Urban Development & Housing: City of Ouagadougou.
With more than 1 million inhabitants, Ouagadougou is the largest city in Burkina Faso and the country’s administrative, economic, and cultural center. The city experiences a population growth of approximately 100,000 migrants each year from the surrounding rural areas, creating new neighborhoods, many without electricity or running water. Moreover, the majority of Ouagadougou’s buildings are one-story clay constructions. The aim of this design studio is to generate new affordable living spaces for the low- and middle-income groups within the city. The project involves the creation of a 45-square-meter modular housing unit for a family of five. This standard module is used in a new urban development of 10,000 units. The intervention is integrated in the city center to avoid creating a socially segregated society. Throughout the process it is important to take into consideration the layout of existing neighborhoods, the city’s economic situation, and the local climate.

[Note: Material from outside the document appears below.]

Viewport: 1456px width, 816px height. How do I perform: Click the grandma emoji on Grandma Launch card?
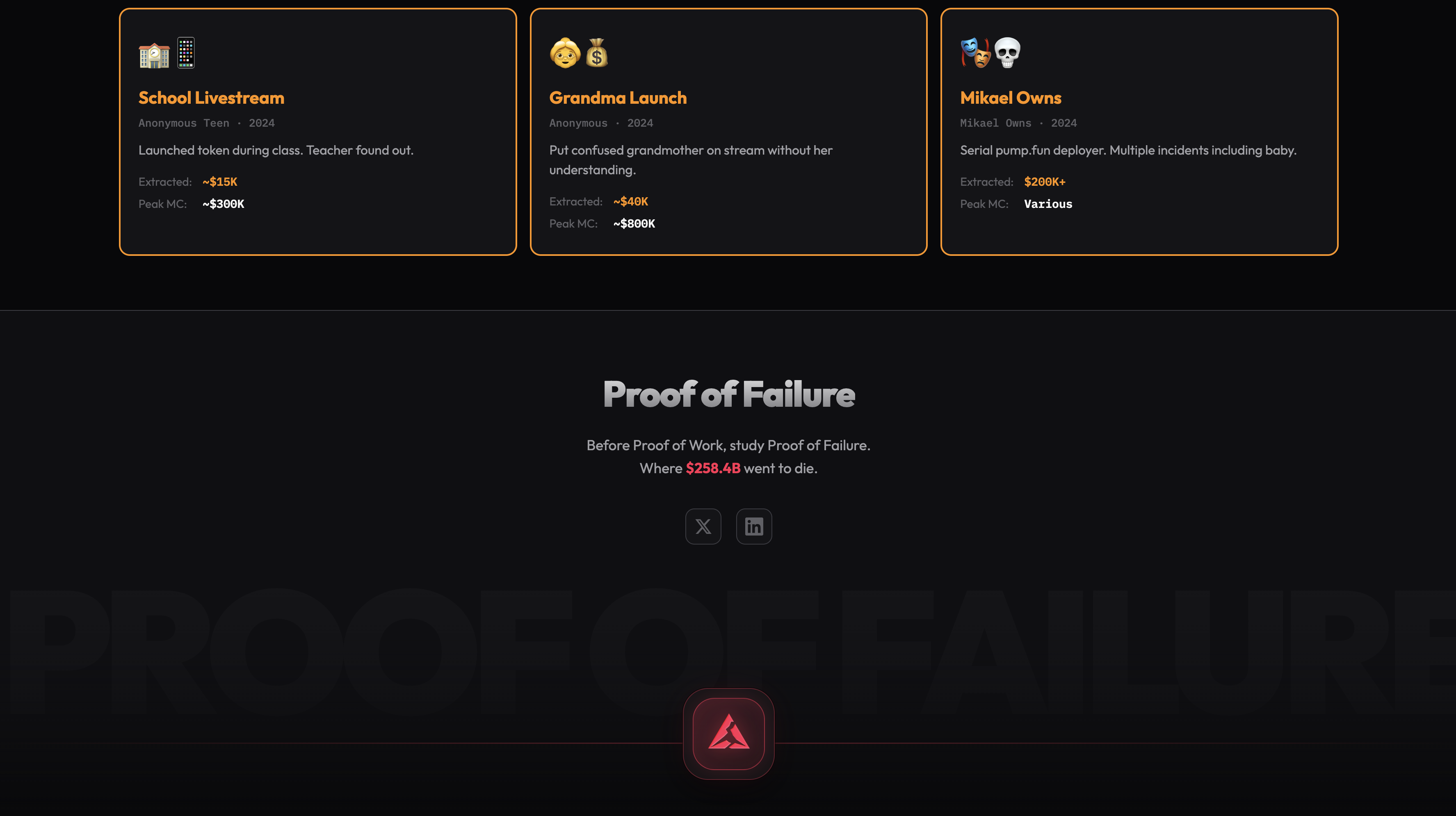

Students are required to consider economic, cultural, environmental, and social factors to design a suitable house with available resources. The project gives students an insight into some of the important challenges facing the developing world.

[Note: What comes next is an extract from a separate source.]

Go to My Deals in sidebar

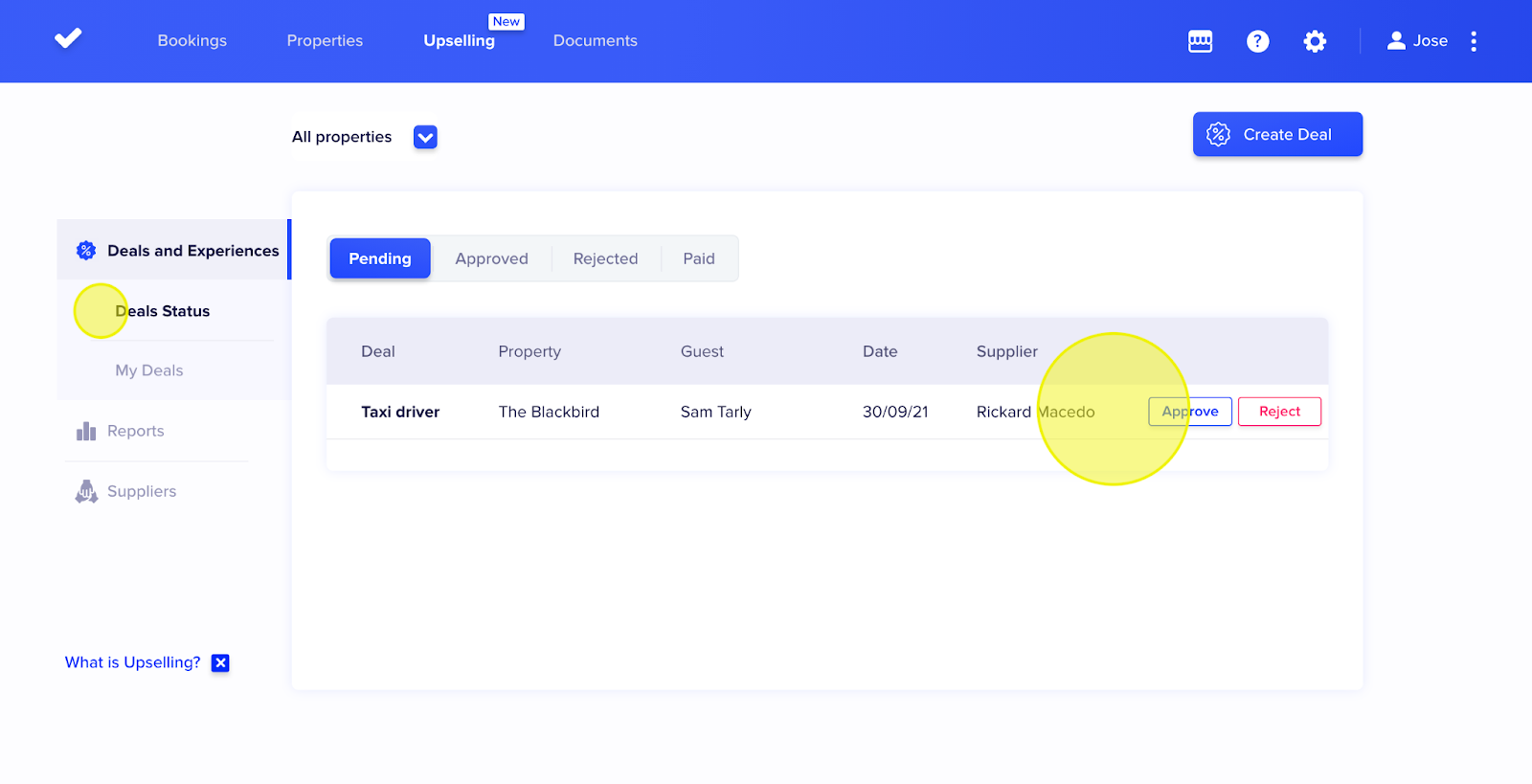coord(149,370)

As affordable housing demand increases, a system of agricultural “silos” shift function and begin operating as “collectives”—infrastructural chimneys—around which housing is constructed. While the “collectives” act as an infrastructural seed, the housing they support rings preserved agricultural land within Ouagadougou’s greenbelt. This insertion of a new housing typology, where human agency can assist with the protection and maintenance of public infrastructure, addresses Ouagadougou’s growth at an urban level. While the local government would initially fund construction of the “collectives,” standard methods of taxation on informal economic activity would replace government assistance. Collaborative construction, locally sourced materials, and sweat equity, all familiar to rural-to-urban migrants, supports housing construction. Existing housing settlements are connected to and through the site by preserving and intensifying the well-worn paths in place, becoming evidence of the human agency of the place.